■ **PROBLEM**:
Print the complete set of entries exactly.

■ **INPUT MATERIAL**:
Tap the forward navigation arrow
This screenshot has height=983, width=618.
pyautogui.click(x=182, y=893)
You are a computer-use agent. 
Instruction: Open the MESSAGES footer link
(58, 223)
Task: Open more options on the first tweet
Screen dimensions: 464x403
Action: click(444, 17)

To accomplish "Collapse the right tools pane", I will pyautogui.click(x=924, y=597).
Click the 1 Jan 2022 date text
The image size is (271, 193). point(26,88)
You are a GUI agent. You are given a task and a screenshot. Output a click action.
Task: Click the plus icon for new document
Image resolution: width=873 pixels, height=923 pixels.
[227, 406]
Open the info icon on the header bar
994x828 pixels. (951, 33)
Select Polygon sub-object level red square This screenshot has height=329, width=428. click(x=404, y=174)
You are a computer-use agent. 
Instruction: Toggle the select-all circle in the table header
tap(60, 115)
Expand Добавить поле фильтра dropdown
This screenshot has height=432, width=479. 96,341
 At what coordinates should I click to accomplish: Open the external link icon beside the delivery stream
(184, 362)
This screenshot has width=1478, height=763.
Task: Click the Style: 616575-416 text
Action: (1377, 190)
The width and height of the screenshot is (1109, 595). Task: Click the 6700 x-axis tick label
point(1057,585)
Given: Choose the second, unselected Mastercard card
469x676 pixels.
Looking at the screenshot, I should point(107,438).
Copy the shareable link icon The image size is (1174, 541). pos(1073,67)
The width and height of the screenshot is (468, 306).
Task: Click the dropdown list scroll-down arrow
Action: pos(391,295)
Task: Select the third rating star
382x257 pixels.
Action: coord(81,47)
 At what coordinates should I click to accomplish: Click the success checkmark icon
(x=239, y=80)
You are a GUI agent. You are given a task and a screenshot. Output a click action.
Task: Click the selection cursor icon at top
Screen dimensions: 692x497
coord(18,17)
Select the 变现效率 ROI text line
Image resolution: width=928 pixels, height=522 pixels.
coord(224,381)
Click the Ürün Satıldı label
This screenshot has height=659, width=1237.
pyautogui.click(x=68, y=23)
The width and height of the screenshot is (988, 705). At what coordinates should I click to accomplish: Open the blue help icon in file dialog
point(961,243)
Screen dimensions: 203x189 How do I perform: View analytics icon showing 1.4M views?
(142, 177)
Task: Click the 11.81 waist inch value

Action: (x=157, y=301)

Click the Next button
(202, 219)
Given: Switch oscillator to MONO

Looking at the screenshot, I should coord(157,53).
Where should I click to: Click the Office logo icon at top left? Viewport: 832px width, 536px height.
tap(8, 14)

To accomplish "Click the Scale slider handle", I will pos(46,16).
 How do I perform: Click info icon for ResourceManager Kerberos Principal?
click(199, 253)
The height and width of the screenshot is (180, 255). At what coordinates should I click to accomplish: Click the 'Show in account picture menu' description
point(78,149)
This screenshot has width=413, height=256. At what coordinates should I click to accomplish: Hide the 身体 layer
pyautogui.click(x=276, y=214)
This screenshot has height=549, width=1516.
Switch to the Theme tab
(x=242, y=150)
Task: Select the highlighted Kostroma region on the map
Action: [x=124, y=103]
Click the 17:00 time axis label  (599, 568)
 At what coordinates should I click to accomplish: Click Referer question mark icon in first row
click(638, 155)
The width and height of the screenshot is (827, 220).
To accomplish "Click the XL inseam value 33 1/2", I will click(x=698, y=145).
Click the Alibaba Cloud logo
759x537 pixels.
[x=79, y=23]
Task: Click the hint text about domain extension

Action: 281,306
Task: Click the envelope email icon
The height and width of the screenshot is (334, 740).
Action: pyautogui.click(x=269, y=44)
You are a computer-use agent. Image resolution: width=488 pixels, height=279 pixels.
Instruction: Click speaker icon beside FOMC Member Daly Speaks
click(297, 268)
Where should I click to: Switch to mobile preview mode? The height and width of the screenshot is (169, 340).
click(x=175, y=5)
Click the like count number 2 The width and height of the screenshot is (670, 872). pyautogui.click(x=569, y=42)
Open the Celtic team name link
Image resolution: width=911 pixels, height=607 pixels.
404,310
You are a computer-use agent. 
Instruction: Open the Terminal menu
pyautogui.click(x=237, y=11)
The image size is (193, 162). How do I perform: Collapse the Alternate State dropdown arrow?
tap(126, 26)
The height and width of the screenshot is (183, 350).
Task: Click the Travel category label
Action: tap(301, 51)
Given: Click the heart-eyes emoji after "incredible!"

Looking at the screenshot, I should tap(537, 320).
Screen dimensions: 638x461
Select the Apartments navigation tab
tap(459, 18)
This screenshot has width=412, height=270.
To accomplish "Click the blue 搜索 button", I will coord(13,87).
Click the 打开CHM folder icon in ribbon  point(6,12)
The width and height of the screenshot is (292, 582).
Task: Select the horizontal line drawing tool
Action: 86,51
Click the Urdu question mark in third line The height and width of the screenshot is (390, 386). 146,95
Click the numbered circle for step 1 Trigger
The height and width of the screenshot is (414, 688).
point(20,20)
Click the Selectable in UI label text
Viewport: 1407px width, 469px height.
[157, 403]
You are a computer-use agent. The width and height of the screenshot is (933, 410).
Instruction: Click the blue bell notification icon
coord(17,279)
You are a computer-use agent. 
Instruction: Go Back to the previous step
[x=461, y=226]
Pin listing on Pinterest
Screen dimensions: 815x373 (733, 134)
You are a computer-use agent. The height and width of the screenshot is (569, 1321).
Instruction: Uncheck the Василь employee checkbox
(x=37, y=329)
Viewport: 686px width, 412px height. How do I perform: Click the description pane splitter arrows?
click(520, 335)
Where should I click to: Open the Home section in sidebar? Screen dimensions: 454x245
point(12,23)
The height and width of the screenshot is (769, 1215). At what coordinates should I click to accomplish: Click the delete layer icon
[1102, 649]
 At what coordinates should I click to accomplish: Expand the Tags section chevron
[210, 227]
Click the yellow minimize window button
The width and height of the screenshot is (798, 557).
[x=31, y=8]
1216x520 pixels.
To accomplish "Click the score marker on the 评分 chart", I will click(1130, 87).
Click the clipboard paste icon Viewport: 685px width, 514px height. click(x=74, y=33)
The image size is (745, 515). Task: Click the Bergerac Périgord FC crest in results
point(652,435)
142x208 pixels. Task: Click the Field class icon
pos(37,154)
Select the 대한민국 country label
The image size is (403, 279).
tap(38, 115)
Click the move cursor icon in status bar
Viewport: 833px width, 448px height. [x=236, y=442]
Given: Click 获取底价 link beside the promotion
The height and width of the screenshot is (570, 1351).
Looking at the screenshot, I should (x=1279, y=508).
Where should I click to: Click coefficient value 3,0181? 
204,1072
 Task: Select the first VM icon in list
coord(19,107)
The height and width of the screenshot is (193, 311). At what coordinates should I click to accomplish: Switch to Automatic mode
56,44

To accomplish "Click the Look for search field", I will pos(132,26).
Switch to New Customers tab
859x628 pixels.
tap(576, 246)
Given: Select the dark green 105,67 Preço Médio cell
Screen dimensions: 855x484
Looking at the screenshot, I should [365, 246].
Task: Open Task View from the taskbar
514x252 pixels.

■ **WORKED SOLUTION**:
Tap the forward navigation arrow
This screenshot has height=983, width=618.
pyautogui.click(x=182, y=893)
You are a computer-use agent. 
Instruction: Open the MESSAGES footer link
(58, 223)
Task: Open more options on the first tweet
Screen dimensions: 464x403
Action: click(444, 17)

To accomplish "Collapse the right tools pane", I will pyautogui.click(x=924, y=597).
Click the 1 Jan 2022 date text
The image size is (271, 193). point(26,88)
You are a GUI agent. You are given a task and a screenshot. Output a click action.
Task: Click the plus icon for new document
Image resolution: width=873 pixels, height=923 pixels.
[227, 406]
Open the info icon on the header bar
994x828 pixels. (951, 33)
Select Polygon sub-object level red square This screenshot has height=329, width=428. click(x=404, y=174)
You are a computer-use agent. 
Instruction: Toggle the select-all circle in the table header
tap(60, 115)
Expand Добавить поле фильтра dropdown
This screenshot has height=432, width=479. 96,341
 At what coordinates should I click to accomplish: Open the external link icon beside the delivery stream
(184, 362)
This screenshot has width=1478, height=763.
Task: Click the Style: 616575-416 text
Action: (1377, 190)
The width and height of the screenshot is (1109, 595). Task: Click the 6700 x-axis tick label
point(1057,585)
Given: Choose the second, unselected Mastercard card
469x676 pixels.
Looking at the screenshot, I should point(107,438).
Copy the shareable link icon The image size is (1174, 541). pos(1073,67)
The width and height of the screenshot is (468, 306).
Task: Click the dropdown list scroll-down arrow
Action: pos(391,295)
Task: Select the third rating star
382x257 pixels.
Action: coord(81,47)
 At what coordinates should I click to accomplish: Click the success checkmark icon
(x=239, y=80)
You are a GUI agent. You are given a task and a screenshot. Output a click action.
Task: Click the selection cursor icon at top
Screen dimensions: 692x497
coord(18,17)
Select the 变现效率 ROI text line
Image resolution: width=928 pixels, height=522 pixels.
coord(224,381)
Click the Ürün Satıldı label
This screenshot has height=659, width=1237.
pyautogui.click(x=68, y=23)
The width and height of the screenshot is (988, 705). At what coordinates should I click to accomplish: Open the blue help icon in file dialog
point(961,243)
Screen dimensions: 203x189 How do I perform: View analytics icon showing 1.4M views?
(142, 177)
Task: Click the 11.81 waist inch value

Action: (x=157, y=301)

Click the Next button
(202, 219)
Given: Switch oscillator to MONO

Looking at the screenshot, I should coord(157,53).
Where should I click to: Click the Office logo icon at top left? Viewport: 832px width, 536px height.
tap(8, 14)

To accomplish "Click the Scale slider handle", I will pos(46,16).
 How do I perform: Click info icon for ResourceManager Kerberos Principal?
click(199, 253)
The height and width of the screenshot is (180, 255). At what coordinates should I click to accomplish: Click the 'Show in account picture menu' description
point(78,149)
This screenshot has width=413, height=256. At what coordinates should I click to accomplish: Hide the 身体 layer
pyautogui.click(x=276, y=214)
This screenshot has height=549, width=1516.
Switch to the Theme tab
(x=242, y=150)
Task: Select the highlighted Kostroma region on the map
Action: [x=124, y=103]
Click the 17:00 time axis label  (599, 568)
 At what coordinates should I click to accomplish: Click Referer question mark icon in first row
click(638, 155)
The width and height of the screenshot is (827, 220).
To accomplish "Click the XL inseam value 33 1/2", I will click(x=698, y=145).
Click the Alibaba Cloud logo
759x537 pixels.
[x=79, y=23]
Task: Click the hint text about domain extension

Action: 281,306
Task: Click the envelope email icon
The height and width of the screenshot is (334, 740).
Action: pyautogui.click(x=269, y=44)
You are a computer-use agent. Image resolution: width=488 pixels, height=279 pixels.
Instruction: Click speaker icon beside FOMC Member Daly Speaks
click(297, 268)
Where should I click to: Switch to mobile preview mode? The height and width of the screenshot is (169, 340).
click(x=175, y=5)
Click the like count number 2 The width and height of the screenshot is (670, 872). pyautogui.click(x=569, y=42)
Open the Celtic team name link
Image resolution: width=911 pixels, height=607 pixels.
404,310
You are a computer-use agent. 
Instruction: Open the Terminal menu
pyautogui.click(x=237, y=11)
The image size is (193, 162). How do I perform: Collapse the Alternate State dropdown arrow?
tap(126, 26)
The height and width of the screenshot is (183, 350).
Task: Click the Travel category label
Action: tap(301, 51)
Given: Click the heart-eyes emoji after "incredible!"

Looking at the screenshot, I should tap(537, 320).
Screen dimensions: 638x461
Select the Apartments navigation tab
tap(459, 18)
This screenshot has width=412, height=270.
To accomplish "Click the blue 搜索 button", I will coord(13,87).
Click the 打开CHM folder icon in ribbon  point(6,12)
The width and height of the screenshot is (292, 582).
Task: Select the horizontal line drawing tool
Action: 86,51
Click the Urdu question mark in third line The height and width of the screenshot is (390, 386). 146,95
Click the numbered circle for step 1 Trigger
The height and width of the screenshot is (414, 688).
point(20,20)
Click the Selectable in UI label text
Viewport: 1407px width, 469px height.
[157, 403]
You are a computer-use agent. The width and height of the screenshot is (933, 410).
Instruction: Click the blue bell notification icon
coord(17,279)
You are a computer-use agent. 
Instruction: Go Back to the previous step
[x=461, y=226]
Pin listing on Pinterest
Screen dimensions: 815x373 (733, 134)
You are a computer-use agent. The height and width of the screenshot is (569, 1321).
Instruction: Uncheck the Василь employee checkbox
(x=37, y=329)
Viewport: 686px width, 412px height. How do I perform: Click the description pane splitter arrows?
click(520, 335)
Where should I click to: Open the Home section in sidebar? Screen dimensions: 454x245
point(12,23)
The height and width of the screenshot is (769, 1215). At what coordinates should I click to accomplish: Click the delete layer icon
[1102, 649]
 At what coordinates should I click to accomplish: Expand the Tags section chevron
[210, 227]
Click the yellow minimize window button
The width and height of the screenshot is (798, 557).
[x=31, y=8]
1216x520 pixels.
To accomplish "Click the score marker on the 评分 chart", I will click(1130, 87).
Click the clipboard paste icon Viewport: 685px width, 514px height. click(x=74, y=33)
The image size is (745, 515). Task: Click the Bergerac Périgord FC crest in results
point(652,435)
142x208 pixels. Task: Click the Field class icon
pos(37,154)
Select the 대한민국 country label
The image size is (403, 279).
tap(38, 115)
Click the move cursor icon in status bar
Viewport: 833px width, 448px height. [x=236, y=442]
Given: Click 获取底价 link beside the promotion
The height and width of the screenshot is (570, 1351).
Looking at the screenshot, I should (x=1279, y=508).
Where should I click to: Click coefficient value 3,0181? 
204,1072
 Task: Select the first VM icon in list
coord(19,107)
The height and width of the screenshot is (193, 311). At what coordinates should I click to accomplish: Switch to Automatic mode
56,44

To accomplish "Click the Look for search field", I will pos(132,26).
Switch to New Customers tab
859x628 pixels.
tap(576, 246)
Given: Select the dark green 105,67 Preço Médio cell
Screen dimensions: 855x484
Looking at the screenshot, I should [365, 246].
Task: Open Task View from the taskbar
514x252 pixels.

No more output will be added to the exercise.